A case in point is Cymbalta, an antidepressant marketed by Lilly.
As reported in the Wall Street Journal (here), Cymbalta will have an additional six months of U.S. market exclusivity -- through December 2013 -- because the company studied the drug's effects on children. "Lilly said, however, that it won't seek regulatory approval to market Cymbalta for pediatric use because study results were inconclusive regarding Cymbalta's efficacy in children."
Cymbalta is the "duct tape" of drugs; i.e., it has many approved indications for use in adults.
Cymbalta was originally approved in 2004 for adults with major depression. Later the FDA granted Lilly approval to market Cymbalta for treating nerve pain in diabetics, GAD (ie, "generalized anxiety disorder"; see "eGAD! How I Learned to Stop Worrying and Love Cymbalta!") and fibromyalgia, a condition characterized by chronic fatigue and muscle and joint pain.
With each new indication comes the potential to increase sales significantly. In 2010, for example, Cymbalta was approved for chronic lower back and knee pain, an indication that may have increased sales by $500 Million, a 16% increase over the $3.07 Bn in sales for Cymbalta in 2009 (read, for example, "Cymbalta: A Sweet ROI for Chronic Pain Indication").
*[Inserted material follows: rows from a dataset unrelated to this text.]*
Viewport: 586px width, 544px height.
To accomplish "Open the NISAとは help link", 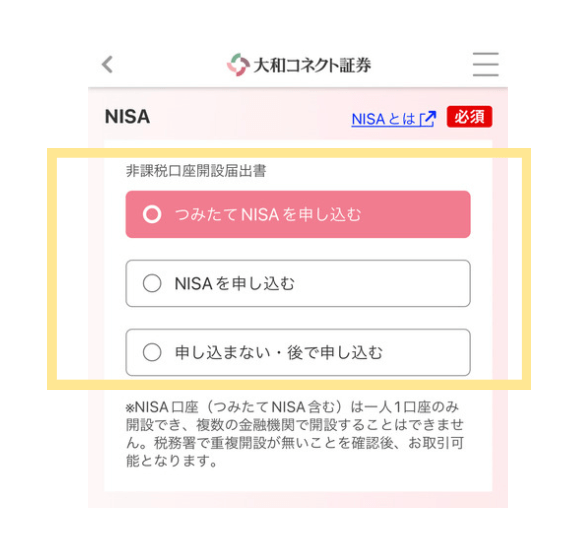I will point(394,119).
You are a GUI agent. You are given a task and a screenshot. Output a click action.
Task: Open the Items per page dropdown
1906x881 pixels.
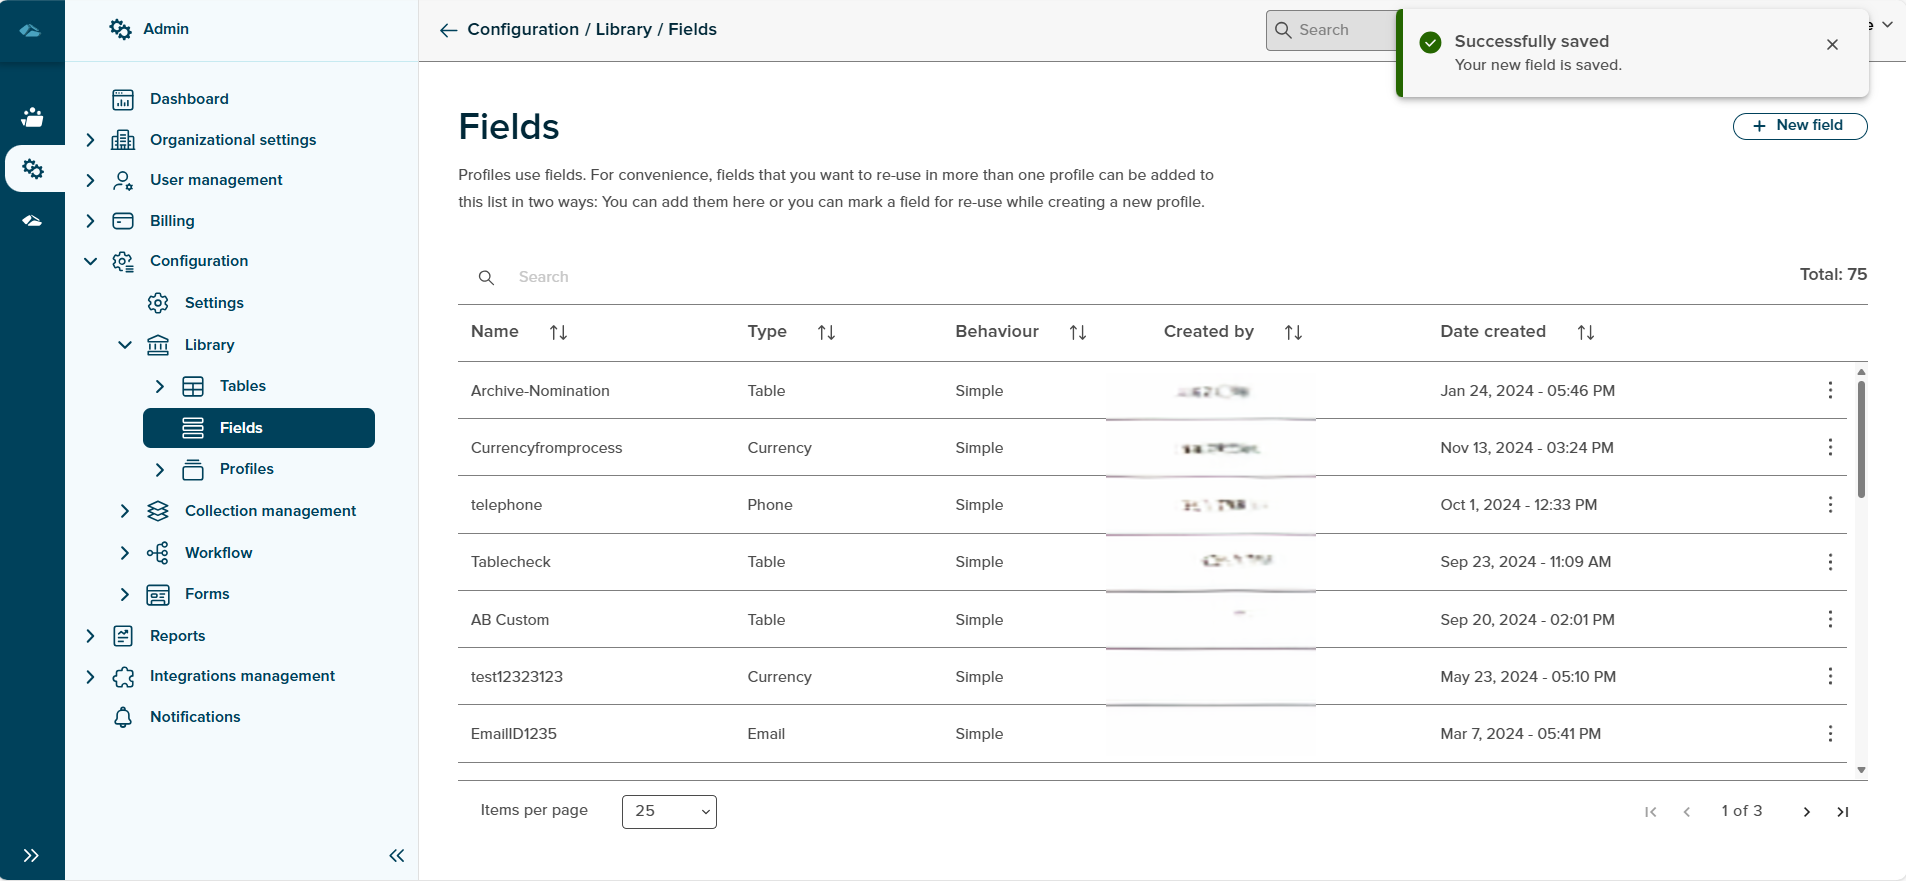pyautogui.click(x=669, y=812)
But a 16% increase in sales is paltry compared with a 50% increase in sales that is possible when the FDA approves a drug for use in children under the Best Pharmaceuticals for Children Act, a statute that created the incentive for drug makers to test the products in young patients. For Lilly, a 6-month extension of market exclusivity for Cymbalta could give Lilly more than a $2 Billion windfall (in April, 2012, Lilly reported that first-quarter sales of Cymbalta rose 23% to $1.11 billion).
I'm sure the intent of the law was to make it possible for physicians to prescribe drugs for children based on evidence that the drugs worked in children. To offset the cost to drug companies to run trails to prove efficacy, Congress allowed 6 months of additional exclusivity during which those costs could be recouped. In the case of Cymbalta, children do not benefit and Lilly more than recoups the cost of pediatric trials, which involve perhaps only a few hundred subjects.
Purdue Pharma, however, claimed it lacked resources in 2004 when it abandoned a pediatric Oxycontin clinical trial requested by the FDA. Only now -- when Oxycontin is a mere year away from losing market exclusivity -- is Purdue pursing such a trial (see "After Delay, OxyContin’s Use in Young Is Under Study"). Sales of Oxycontin reached $1.7 billion (in the U.S.?) in 2004.
It is too soon to know if the Oxycontin pediatric trial will demonstrate any effectiveness in treating children under 12. One thing that is certain, however, is that street use of Oxycontin by children and young adults is deadly. If extended market exclusivity can help prevent illegal diversion of even cheaper generic versions of Oxycontin, then I am all for it no matter what the clinical trail results!